Telecom operators have accumulated data for many years, with structured data such as financial income and business development, as well as unstructured data such as pictures, text, audio and video. From the perspective of data sources, the data of telecom operators comes from all businesses involving mobile voice, fixed telephone, fixed network access and wireless Internet access, and also involves public customers, government and enterprise customers and family customers. Meanwhile, they also collect contact information from all types of channels, such as physical channels, electronic channels and direct channels.
On the one hand, massive data brings a large number of information assets to operators; on the other hand, useless data and interference data also show an exponential increase. The quality of data is directly related to the accuracy of information. If the problem of data quality is not solved effectively, data assets will not be able to effectively reflect the facts of enterprise operation and market, and business decisions will lose reliable basis. Therefore, centering on the life cycle of enterprise big data, it is particularly important to realize the whole process quality monitoring of key data.
Through the construction of data quality evaluation system, the implementation of quality inspection, analysis and monitoring, and the establishment of a continuous improvement mechanism, the big data solution of Whales Technology can realize the comprehensiveness, controllability and measurability of data quality control, quickly locate and effectively solve quality problems, and proactively discover hidden risks of data quality.
I. Standardized quality audit model
Built-in dozens of quality assessment technologies, including data output time timeliness, output interval timeliness, primary key repetition, non-empty decision, value range, total consistency, summation consistency, field detail consistency, to meet the definition of various business data detection rules; Flexible extension through plug-in mode, to adapt to the current and future data quality management requirements of enterprises.
Second, closed-loop efficient problem handling mechanism
Dynamically balance orders and alarms after problems occur. The whole process of problem processing is tracked visually and transparently by the system. The experience of problem handling is summarized, refined and summarized to form quality knowledge and precipitate to the knowledge base for sharing.

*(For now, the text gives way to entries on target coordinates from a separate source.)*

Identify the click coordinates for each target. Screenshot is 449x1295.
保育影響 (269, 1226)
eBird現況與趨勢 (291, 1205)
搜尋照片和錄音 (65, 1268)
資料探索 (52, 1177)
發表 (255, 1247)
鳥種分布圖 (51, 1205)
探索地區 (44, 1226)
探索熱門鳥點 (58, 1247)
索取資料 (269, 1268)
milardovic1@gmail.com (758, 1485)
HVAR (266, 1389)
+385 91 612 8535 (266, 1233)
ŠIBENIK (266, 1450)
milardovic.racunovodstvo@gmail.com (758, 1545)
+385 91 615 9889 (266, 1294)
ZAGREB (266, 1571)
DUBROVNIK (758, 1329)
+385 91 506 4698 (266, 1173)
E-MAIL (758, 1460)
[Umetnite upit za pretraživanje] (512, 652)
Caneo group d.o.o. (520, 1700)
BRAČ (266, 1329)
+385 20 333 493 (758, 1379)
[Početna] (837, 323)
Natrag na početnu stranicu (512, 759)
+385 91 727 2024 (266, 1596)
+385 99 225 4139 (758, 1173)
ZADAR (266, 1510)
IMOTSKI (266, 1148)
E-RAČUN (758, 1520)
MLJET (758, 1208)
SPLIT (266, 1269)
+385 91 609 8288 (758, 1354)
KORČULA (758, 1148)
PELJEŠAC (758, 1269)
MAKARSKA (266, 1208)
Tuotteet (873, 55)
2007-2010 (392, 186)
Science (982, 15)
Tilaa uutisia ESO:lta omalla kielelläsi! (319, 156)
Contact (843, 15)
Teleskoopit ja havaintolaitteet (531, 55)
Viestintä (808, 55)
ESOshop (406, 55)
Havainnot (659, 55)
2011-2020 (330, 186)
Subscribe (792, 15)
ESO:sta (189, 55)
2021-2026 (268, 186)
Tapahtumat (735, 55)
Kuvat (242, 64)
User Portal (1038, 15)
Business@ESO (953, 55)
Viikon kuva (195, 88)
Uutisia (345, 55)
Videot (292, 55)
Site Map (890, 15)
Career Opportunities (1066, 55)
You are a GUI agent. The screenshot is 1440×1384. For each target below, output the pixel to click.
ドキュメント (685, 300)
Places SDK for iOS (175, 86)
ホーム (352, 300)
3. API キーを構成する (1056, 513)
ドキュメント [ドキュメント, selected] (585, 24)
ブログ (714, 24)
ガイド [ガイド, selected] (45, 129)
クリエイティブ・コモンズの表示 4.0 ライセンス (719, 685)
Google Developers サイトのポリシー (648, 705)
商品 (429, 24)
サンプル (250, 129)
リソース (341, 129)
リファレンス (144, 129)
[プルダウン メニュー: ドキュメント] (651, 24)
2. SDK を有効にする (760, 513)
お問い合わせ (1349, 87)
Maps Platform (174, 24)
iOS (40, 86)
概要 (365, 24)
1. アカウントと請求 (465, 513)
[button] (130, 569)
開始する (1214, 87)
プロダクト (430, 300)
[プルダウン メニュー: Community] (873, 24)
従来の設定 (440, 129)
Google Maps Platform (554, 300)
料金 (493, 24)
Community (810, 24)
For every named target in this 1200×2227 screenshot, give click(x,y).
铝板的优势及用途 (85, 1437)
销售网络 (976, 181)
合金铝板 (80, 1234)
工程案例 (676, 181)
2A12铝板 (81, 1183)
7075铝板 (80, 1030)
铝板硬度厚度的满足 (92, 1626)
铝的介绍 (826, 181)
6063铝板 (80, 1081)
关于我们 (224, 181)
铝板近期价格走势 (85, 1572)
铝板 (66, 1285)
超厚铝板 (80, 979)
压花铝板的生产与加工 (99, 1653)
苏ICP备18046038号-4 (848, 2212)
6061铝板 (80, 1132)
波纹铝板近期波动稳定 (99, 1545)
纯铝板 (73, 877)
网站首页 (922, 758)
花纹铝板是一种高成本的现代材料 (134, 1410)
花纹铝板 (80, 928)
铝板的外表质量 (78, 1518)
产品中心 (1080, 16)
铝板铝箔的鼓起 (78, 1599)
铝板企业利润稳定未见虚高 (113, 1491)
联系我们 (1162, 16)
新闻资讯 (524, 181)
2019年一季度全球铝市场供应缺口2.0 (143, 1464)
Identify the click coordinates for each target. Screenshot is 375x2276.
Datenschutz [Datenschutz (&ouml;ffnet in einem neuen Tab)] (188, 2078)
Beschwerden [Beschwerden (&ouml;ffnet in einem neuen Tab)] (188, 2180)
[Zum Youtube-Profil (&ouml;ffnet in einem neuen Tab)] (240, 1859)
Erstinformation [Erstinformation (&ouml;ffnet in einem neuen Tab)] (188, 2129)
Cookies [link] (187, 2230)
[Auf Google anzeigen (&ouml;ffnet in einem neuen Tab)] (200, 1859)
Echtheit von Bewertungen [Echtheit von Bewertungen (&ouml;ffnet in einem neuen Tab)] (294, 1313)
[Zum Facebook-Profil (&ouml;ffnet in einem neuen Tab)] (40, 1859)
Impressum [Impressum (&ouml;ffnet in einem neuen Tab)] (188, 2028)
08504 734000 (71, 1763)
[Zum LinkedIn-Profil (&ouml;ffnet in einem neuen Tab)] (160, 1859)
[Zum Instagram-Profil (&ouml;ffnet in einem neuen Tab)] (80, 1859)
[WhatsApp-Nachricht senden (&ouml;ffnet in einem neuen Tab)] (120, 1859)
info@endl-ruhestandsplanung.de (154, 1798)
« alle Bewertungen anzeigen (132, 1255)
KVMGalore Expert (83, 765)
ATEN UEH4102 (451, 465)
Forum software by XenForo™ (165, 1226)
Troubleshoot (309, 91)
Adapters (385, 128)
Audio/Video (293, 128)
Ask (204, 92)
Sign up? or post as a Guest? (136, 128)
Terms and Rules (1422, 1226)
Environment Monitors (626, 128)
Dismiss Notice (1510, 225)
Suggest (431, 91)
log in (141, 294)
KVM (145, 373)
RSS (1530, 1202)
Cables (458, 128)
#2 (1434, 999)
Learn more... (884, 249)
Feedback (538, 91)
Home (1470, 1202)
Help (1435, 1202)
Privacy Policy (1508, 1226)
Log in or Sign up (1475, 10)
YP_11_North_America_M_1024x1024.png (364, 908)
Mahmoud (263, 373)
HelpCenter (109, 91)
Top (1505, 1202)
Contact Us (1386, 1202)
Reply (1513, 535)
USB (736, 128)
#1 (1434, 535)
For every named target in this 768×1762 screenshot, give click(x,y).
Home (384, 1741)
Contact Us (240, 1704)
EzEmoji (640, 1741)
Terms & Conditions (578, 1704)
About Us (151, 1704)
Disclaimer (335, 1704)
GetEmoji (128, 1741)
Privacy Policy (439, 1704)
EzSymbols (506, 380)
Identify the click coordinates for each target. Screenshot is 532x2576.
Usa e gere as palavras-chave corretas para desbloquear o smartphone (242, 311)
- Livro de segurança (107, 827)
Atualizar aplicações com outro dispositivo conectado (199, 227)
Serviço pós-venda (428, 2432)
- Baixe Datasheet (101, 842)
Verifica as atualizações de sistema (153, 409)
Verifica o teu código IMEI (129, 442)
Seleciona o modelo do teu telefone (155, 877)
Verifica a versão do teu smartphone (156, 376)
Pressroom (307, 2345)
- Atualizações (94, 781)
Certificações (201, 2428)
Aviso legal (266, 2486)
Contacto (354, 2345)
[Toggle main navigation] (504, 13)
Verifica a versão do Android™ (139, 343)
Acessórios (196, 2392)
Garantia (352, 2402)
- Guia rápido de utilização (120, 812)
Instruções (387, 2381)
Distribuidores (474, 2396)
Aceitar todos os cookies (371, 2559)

Three, multidimensional comprehensive analysis
Through data statistical analysis, visual data perspective analysis and other technologies, automatically generate quality analysis views, data quality reports and data problem handling efficiency, assist users in quality analysis of problem data, and provide strong support for users to carry out targeted quality improvement.
In 2018, the data quality management system was launched in Guangxi Telecom, which automatically found and processed more than 99% of data quality problems every day, effectively improving the reliability and reliability of data; Due to the high degree of automation, the product reduces the manpower input of operation and maintenance, greatly shortens the management cycle, effectively reduces the data management cost by 60%, and escorts the clean and high-quality data assets.